Help to Buy still vital for first-time buyers

Help to Buy still vital for first-time buyers

Adrian Moloney is group sales director of Precise Mortgages

313,043 households. That’s roughly as many as there are in a city the size of Leeds. It’s a lot of people, a lot of families, a lot of hopes and dreams for the future.

It’s also the number of households which have been able to purchase a home thanks to the support of the Help to Buy Equity Loan Scheme since its launch in 2013.

The figure was recently announced by Housing Secretary Robert Jenrick to celebrate the 300,000th purchase made with help from the scheme.

Jenrick said the scheme had been more popular than ever in the three months leading up to the end of 2020 – with more than 21,000 completions, the highest quarterly total on record and 40% higher than the same period in 2019 – as well as revealing that the vast majority of purchases (82%) had been made by first-time buyers.

As you’re probably aware, the scheme moved into a new phase a couple of months ago.

The new Help to Buy Equity Loan Scheme (2021-2023) is now only available to first-time buyers purchasing a new-build property, and there are regional price caps in place, with each area of the country having a maximum property value.

The phasing out of the old scheme may well have had something to do with the rush towards the end of 2020, with second-time movers wanting to get their applications in before it was closed to them.

Buyers may also have been spurred into action before the price caps were introduced, which work out at 1.5 times the average price paid by first-time buyers in each region of England in August 2018. Or it could have been caused by the stamp duty holiday on the first £500,000 of property purchases introduced last summer, which will start to be phased out from the end of this month.

Whatever the reason for the surge, I firmly believe that Help to Buy will continue to be as popular with first-time buyers as it has been for the past eight years, especially as house prices in the UK are now the highest they’ve ever been.

According to the latest UK House Price Index, the average price in March stood at £256,000. This is £24,000 more than at the same time last year.

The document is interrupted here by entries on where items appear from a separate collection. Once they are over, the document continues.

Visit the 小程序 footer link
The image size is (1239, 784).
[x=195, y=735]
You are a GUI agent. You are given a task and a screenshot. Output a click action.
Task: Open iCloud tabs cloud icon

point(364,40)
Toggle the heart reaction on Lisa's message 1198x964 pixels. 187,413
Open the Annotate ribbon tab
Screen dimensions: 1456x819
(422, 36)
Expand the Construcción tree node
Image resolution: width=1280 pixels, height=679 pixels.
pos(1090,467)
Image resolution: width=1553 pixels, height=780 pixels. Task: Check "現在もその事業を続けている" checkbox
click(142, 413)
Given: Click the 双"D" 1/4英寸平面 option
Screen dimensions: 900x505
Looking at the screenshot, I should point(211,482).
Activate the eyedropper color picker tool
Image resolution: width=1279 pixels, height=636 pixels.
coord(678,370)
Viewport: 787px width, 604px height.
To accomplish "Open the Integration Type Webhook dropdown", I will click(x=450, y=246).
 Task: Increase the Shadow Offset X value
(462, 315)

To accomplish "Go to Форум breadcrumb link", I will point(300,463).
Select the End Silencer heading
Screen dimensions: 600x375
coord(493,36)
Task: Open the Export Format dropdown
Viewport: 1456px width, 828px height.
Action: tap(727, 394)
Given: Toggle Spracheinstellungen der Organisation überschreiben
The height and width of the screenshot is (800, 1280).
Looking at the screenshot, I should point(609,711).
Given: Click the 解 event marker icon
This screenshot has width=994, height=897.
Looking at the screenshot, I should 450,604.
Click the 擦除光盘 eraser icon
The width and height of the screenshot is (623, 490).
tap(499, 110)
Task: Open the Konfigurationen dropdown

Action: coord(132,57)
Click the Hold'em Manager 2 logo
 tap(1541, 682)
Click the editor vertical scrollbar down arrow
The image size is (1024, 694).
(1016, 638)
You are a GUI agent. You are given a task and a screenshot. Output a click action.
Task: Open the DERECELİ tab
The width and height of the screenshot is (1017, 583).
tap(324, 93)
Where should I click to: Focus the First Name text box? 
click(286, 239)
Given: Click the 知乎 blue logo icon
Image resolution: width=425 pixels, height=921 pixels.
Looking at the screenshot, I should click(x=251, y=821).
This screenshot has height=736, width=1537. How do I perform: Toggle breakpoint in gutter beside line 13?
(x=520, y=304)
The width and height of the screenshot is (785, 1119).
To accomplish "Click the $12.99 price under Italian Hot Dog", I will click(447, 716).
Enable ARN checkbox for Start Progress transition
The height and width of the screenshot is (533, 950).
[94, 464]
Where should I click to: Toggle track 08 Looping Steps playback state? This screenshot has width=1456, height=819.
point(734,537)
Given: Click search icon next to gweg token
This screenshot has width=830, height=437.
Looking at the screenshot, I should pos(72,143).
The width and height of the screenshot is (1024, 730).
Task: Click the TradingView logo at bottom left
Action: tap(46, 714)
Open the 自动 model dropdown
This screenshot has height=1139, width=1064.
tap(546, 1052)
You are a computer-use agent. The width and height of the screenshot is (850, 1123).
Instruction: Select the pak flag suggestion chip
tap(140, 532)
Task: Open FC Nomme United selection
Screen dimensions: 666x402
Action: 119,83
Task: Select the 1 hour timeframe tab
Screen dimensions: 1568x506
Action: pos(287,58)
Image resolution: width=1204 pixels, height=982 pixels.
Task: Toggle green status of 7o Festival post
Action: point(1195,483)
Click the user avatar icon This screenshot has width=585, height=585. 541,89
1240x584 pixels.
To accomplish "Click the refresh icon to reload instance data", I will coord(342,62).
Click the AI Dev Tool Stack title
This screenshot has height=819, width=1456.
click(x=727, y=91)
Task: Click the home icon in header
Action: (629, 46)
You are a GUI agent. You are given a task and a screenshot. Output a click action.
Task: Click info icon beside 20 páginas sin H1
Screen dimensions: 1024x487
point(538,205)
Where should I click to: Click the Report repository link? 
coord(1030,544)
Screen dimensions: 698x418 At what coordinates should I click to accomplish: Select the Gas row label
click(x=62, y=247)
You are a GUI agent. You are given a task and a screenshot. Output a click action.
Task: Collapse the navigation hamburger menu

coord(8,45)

During that period, prices increased by 10.2%, marking the highest annual growth rate the UK has seen since August 2007.

That’s a lot of money to anyone, and especially for those looking to take their first step on the property ladder.

I believe that in times when it’s difficult for people to get on the property ladder, it is vital that they continue to receive all the support they need to ensure they can benefit from a scheme which has already played such an important part in helping tens of thousands of aspiring homeowners.

Precise Mortgages was one of the first specialist lenders to enter the Help to Buy market.

We recognise just how important the scheme has been, and we will continue to support it before it finally closes for business in 2023.